▸ EXCERPTED PASSAGE
▶

I agree that this construction is not especially elegant. The problem is, it is the only way to convey the required meaning in the modern language. When the perfectly appropriate and very ancient (Balto-Slavic if not earlier) «днями» went out of fashion a few centuries ago, the language had to find other ways to express the same, and the only thing available was «в субботу по утрам». A pity, but a sad reality. I think you understand yourself that your suggestion «по субботам Петя бегает утром» is stylistically marked.


----------



## Maroseika

I don't understand what's a problem in the modern Russian with a concept of doing something regularly in the daytime and how can it be substituted with doing something in the mornings. По понедельникам - вечером, по субботам - утром, а по средам вообще ничего, ибо лень.
Maybe по субботам утром is stylistically marked, but в субботу по утрам is a nonsense, because I know for sure each Saturday one and only one morning happens.


----------



## Garbuz

В субботу по утрам is absolutely ungrammatical, and so are "в субботу по ночам / вечерам / дням". 

- Что вы обычно делаете по вечерам?
- Смотрю телевизор.

◀

▸ APPLY WHAT YOU READ
(a) Can you return the portion of the thread on Russian time expressions that opens with the words containing "В субботу по утрам is absolutely" and closes with "- Смотрю телевизор."?
(b) How would the thread on saying «в субботу по утрам» in Russian go on after its last sentence?
These lines have no connection to the thread on Russian time expressions.

▸ SUPPLIED DATA
▶

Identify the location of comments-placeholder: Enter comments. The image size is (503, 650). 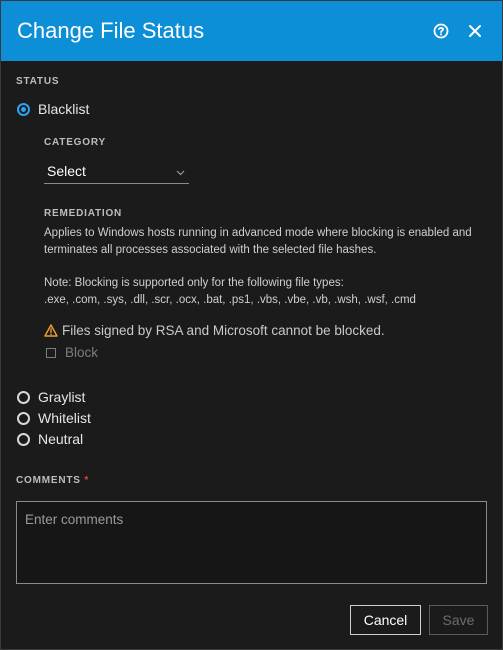
(74, 520).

◀

▸ RESPONSES
(a)
В субботу по утрам is absolutely ungrammatical, and so are "в субботу по ночам / вечерам / дням". 

- Что вы обычно делаете по вечерам?
- Смотрю телевизор.

(b)
- Что вы обычно делает в субботу вечером?
- Смотрю телевизор.


----------



## ahvalj

Maroseika said:


> I don't understand what's a problem in the modern Russian with a concept of doing something regularly in the daytime and how can it be substituted with doing something in the mornings. По понедельникам - вечером, по субботам - утром, а по средам вообще ничего, ибо лень.
> Maybe по субботам утром is stylistically marked, but в субботу по утрам is a nonsense, because I know for sure each Saturday one and only one morning happens.



«По субботам утром» is OK, but is not as universal as it was requested. "Питер бегает по субботам утром» is less frequent than «Питер бегает в субботу по утрам», and the ideal «Питер бегает по субботам по утрам» doesn't exist at all. Just facts of language. I do not say it is a good construction, but it is what the current use prefers.

We may find many oddities if we start analyzing various elements of the vocabulary. Say, «достаточно/довольно новый» — достаточно/довольно для кого? «Является признаком» — перед кем является? Etc.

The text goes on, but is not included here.